翼: Cry for the moon
翼: Cry for the moon / 感想・レビュー
UK
実に読み応えのある小説。苦手な幼児虐待が背景にあるのでちょっと引きずってしまうが、再生・再出発のストーリーなので後味は悪くない。母親に愛憎裏表の虐待を受けた真冬という女性。その恋人ラリーの前妻にやはり虐待された幼い息子のティム。ラリーの生家の人々もいずれも心に傷を抱える人達ばかりだが、それが人生だろうという骨太の強さを感じさせる。お見事。美味しいコーヒーばかり飲んでいるとこの人の凄さを忘れそうだな。
2016/11/28
ゆかたん
いいな~。気持ち良さそうな景色だった。ブルースがかっこよかった。幼い頃のつらい出来事はなかなか乗り越えられないけれど、よい経験をさせてもらったと思えたらいいな。
2016/05/16
慈雨
村山由佳の恋愛小説を読みたくて手に取ったが、軽く…読む本ではなかった。マフィとラリーの物語かと思って読み進めていると、奥の深い物語が下から出てきた。 今年の4月ごろからナホバ・インディアンの話を聞くことが多かったが、この物語もナホバの考えが後半、いたるところに出てきた。

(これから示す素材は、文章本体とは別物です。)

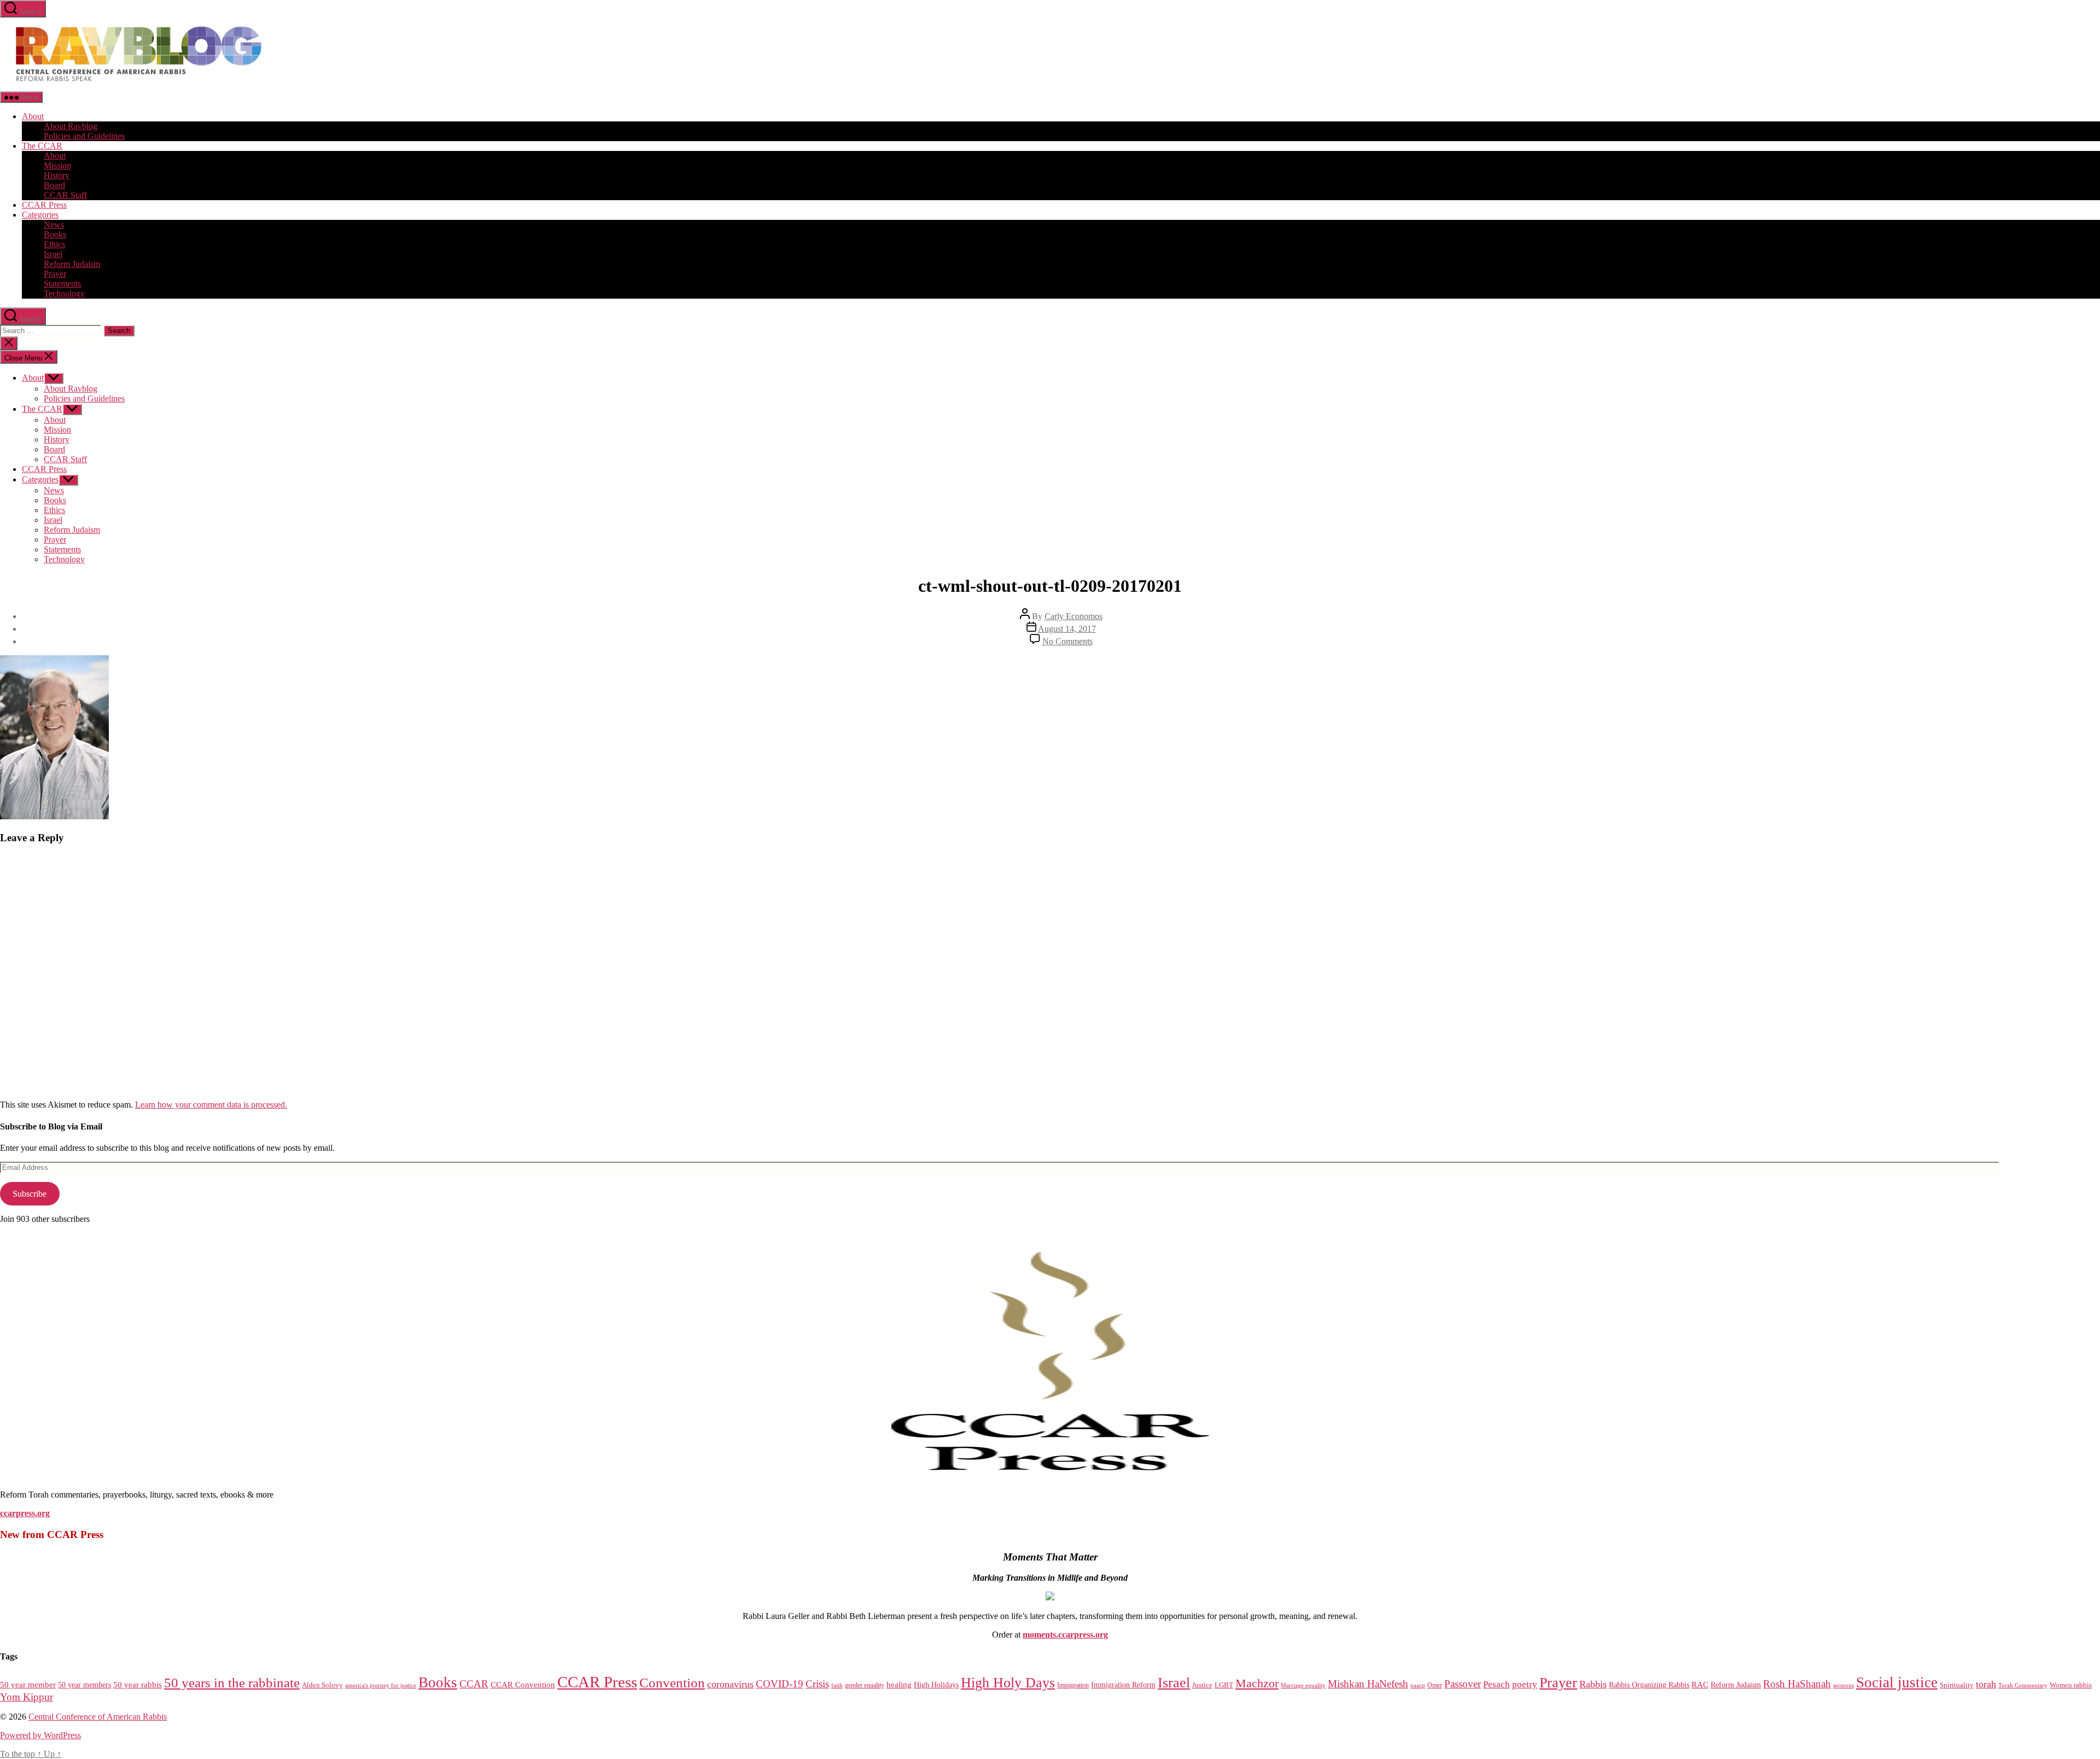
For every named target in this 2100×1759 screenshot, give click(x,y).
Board (54, 185)
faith (837, 1685)
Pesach (1496, 1684)
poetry (1524, 1684)
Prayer (55, 273)
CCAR (473, 1684)
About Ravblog (70, 126)
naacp (1417, 1685)
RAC (1699, 1684)
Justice (1202, 1685)
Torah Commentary (2023, 1685)
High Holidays (936, 1684)
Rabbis (1593, 1684)
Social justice (1897, 1682)
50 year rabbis (137, 1684)
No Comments (1067, 641)
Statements (62, 283)
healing (899, 1684)
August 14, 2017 (1067, 628)
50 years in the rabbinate (232, 1682)
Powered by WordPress (40, 1735)
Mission (57, 165)
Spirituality (1957, 1685)
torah (1986, 1684)
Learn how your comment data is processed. (211, 1104)
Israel (53, 254)
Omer (1434, 1685)
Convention (672, 1682)
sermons (1843, 1685)
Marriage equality (1303, 1685)
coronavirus (730, 1684)
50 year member (28, 1684)
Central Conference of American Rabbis (97, 1716)
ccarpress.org (25, 1513)
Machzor (1257, 1683)
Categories (40, 214)
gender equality (864, 1685)
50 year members (84, 1684)
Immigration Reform (1123, 1684)
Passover (1462, 1684)
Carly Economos (1073, 616)
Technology (64, 293)
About (33, 116)
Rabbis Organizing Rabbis (1649, 1684)
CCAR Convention (523, 1684)
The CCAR (42, 145)
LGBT (1224, 1685)
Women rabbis (2071, 1685)
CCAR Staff (65, 195)
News (54, 224)
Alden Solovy (322, 1685)
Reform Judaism (72, 264)
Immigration (1073, 1685)
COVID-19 (779, 1684)
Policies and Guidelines (84, 136)
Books (55, 234)
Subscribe (29, 1193)
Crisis (817, 1684)
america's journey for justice (380, 1685)
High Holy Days (1008, 1683)
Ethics (54, 244)
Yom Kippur (26, 1697)
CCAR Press (44, 204)
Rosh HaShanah (1797, 1684)
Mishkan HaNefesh (1368, 1684)
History (56, 175)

ウドゥン・レッグの言葉、ナホバの言葉にうなりながら読了。マフィが、ティムが幸せを感じていたらいいのだけれど。 いや、感じているはず。そして、ブルースも。
2014/09/22
こみっくま🍏OTONA JAM’S
ネイティブアメリカンと白人との混血、ブルースそして真冬、ラリーの息子ティム、この3人の周りからは分からない彼らだけがかもし出す空気のようなものがなんとも言えず良かった。 読後の一番の印象は村山さんの描写力がすごいのか壮大なアリゾナの風景が読んでいて想像できて綺麗な話だなと思った。行ったこともないのにアリゾナの青空の青とグランドキャニオンのごつごつとした岩山の風景のコントラストがキレイ~と勝手に妄想していた(笑)。この作品は文句なしの★5つ!
amanon
どうしても人に言えない傷を負うということ。それをあえて言おうとする試みはどうしたって困難を極める。幾多の困難と喪失を経て、その傷と正面から向きあうという新たなステージへと踏み出した主人公真冬の壮大な魂の遍歴。幸せの絶頂から真っ逆さまへと落ちていく展開は、薄々予想できたとはいえ、やはり度肝を抜かれた。また、改めて著者の伏線の張り方に感心させられることに。この人読者のツボを本当に心得てるな…と。特にブルースの登場のさせ方とその後のプロセスには舌をまく。後、敵役クレアとイライザが見せる人間臭さも印象的。